La prédiction de Nils Gilman se réalise : la guerre froide écologique est engagée
En septembre dernier, le futurologue et historien Nils Gilman anticipait dans nos colonnes l'émergence d'une nouvelle "guerre froide écologique". Ce conflit mondial devait opposer un axe des "pétro-États", mené par les États-Unis de Donald Trump, à un autre rassemblant les nations engagées dans la transition vers les énergies vertes, avec la Chine en figure de proue. À peine huit mois plus tard, l'expert spécialiste de la guerre froide assure que ses prédictions se confirment déjà de manière tangible.
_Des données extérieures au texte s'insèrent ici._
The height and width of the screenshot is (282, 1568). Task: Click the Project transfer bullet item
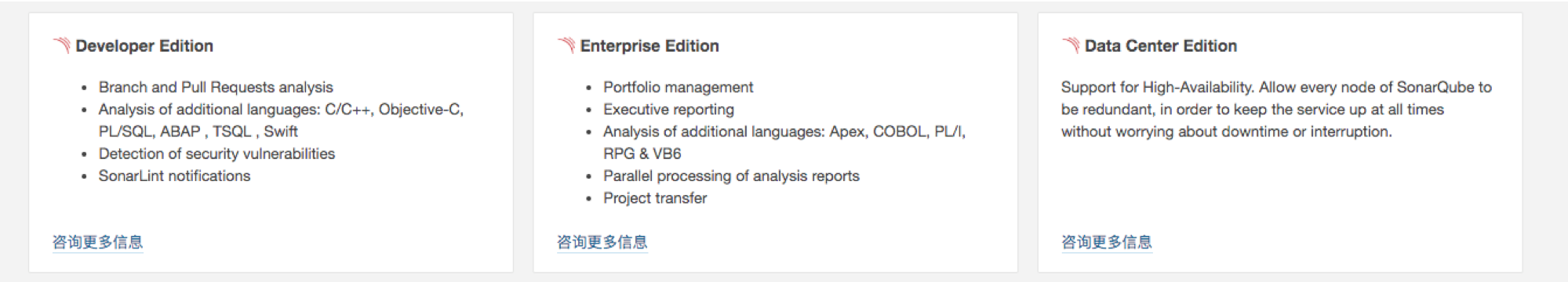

Des événements géopolitiques qui valident la thèse
Nils Gilman détaille son diagnostic auprès de L'Express, pointant plusieurs développements récents qui accentuent la fracture mondiale. "Au cours des six derniers mois, plusieurs événements ont considérablement creusé le fossé entre les 'électro-États' verts, comme la Chine, et les 'pétro-États' bruns, menés par les États-Unis de Donald Trump", explique-t-il. Il cite notamment l'évincement du leadership vénézuélien par Washington en janvier, une manœuvre interprétée comme visant à faciliter l'acheminement du pétrole depuis le pays aux plus grandes réserves de l'hémisphère occidental.
Deux mois plus tard, l'administration Trump lançait une guerre de grande ampleur contre l'Iran. Pour Gilman, ces interventions géopolitiques s'inscrivent dans une stratégie plus large : "Les États-Unis tentent, en partie, d'aligner géopolitiquement les pays producteurs de pétrole, idéologiquement rebelles, sur le reste de la coalition des États producteurs de pétrole dirigée par les États-Unis, alors qu'ils intensifient leur guerre froide contre la Chine".
La fin de l'ordre libéral et le rôle crucial des puissances moyennes
Ces développements n'ont pas échappé aux observateurs internationaux. Le Premier ministre canadien, Mark Carney, déclarait récemment à Davos que l'ancien ordre international libéral était mort, laissant place à un nouvel ordre mondial post-libéral. Dans ce contexte, il a souligné la pression particulière qui pourrait s'exercer sur les "puissances moyennes", comme le Canada ou la France.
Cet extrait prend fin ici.